At Miro we love to talk to our users – it’s a great chance to learn something new and exciting about creativity, visual thinking, product or service design, entrepreneurship or even music and construction. Today we announce a series of interviews with people who use Miro to make great things. They are all different – they live in different countries, have different activities and different experience.

This week we are happy to introduce Aydincan Ataberk, Co-founder & Managing Partner at Ethnogram, service design agency. Aydincan answered our questions and shared his experience in service design.

Ethnogram service design experience

Q: What is Ethnogram and its story? 

A: Ethnogram is a research and service design company based in Istanbul, founded in 2012 by two Turkish designers.

Q: What kind of projects do you work on? Could you tell us about some of them? 

A: We do ethnographic customer/user researches and design better services for clients like Vodafone, Garanti Bank etc.

Q: Service design is a very specific industry. What are the main stages while working on a product? It would be great if you could describe the workflow in a few words.

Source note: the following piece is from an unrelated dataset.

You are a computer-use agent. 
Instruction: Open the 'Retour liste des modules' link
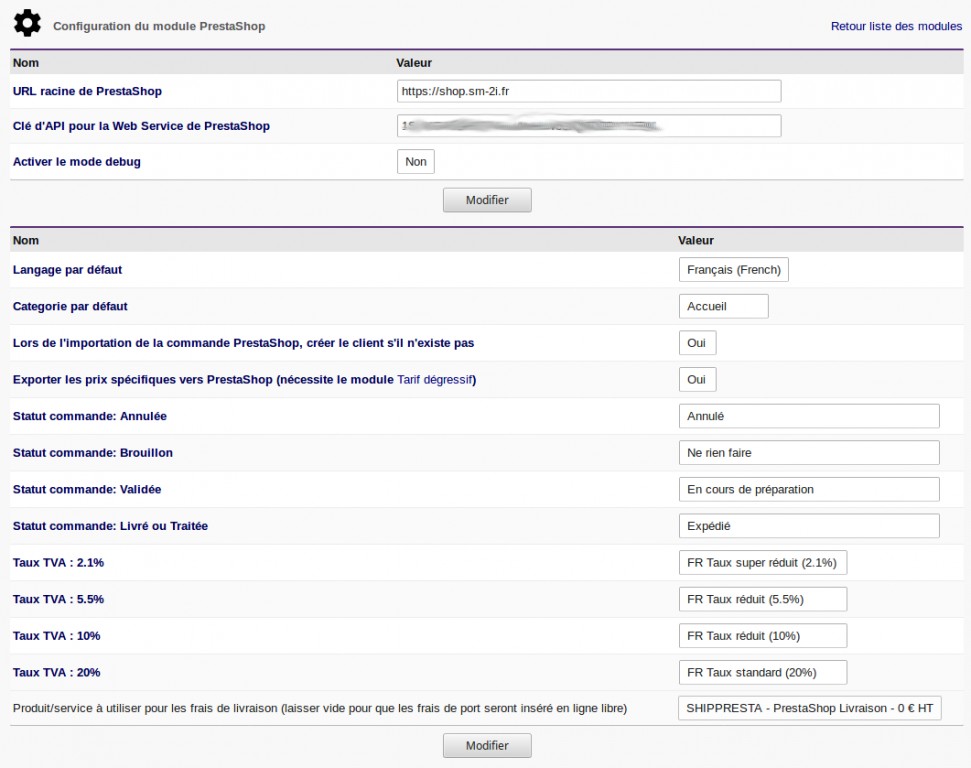[896, 26]
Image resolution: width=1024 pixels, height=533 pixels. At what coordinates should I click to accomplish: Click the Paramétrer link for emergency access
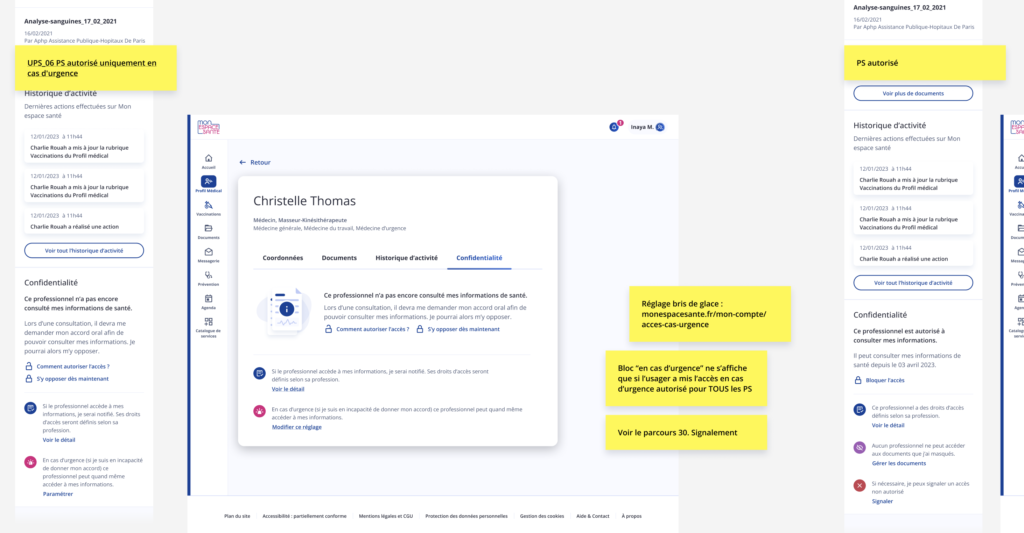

A: Customer research is the starting point. We deep dive into people’s lives and try to observe most intimate relations with a specific product or a service. Next step is analysis. We are trying to define the most valuable bottlenecks and present them in a very actionable way to our customer. The following step is an ideation workshop. This is where the flow of ideas is important. We do a lot of sketching, cutting, pasting, rapid prototyping etc. Finally, implementation of the service. And always improvement of the experience.

Q: What’s your favorite project?

A: Our favorite so far was a customer experience research for Vodafone Turkey. We have showed our client very different aspects and behavioral patterns of their customer segments.

Service design - customer journey analysis

Q: How do you use Miro? What are the main cases?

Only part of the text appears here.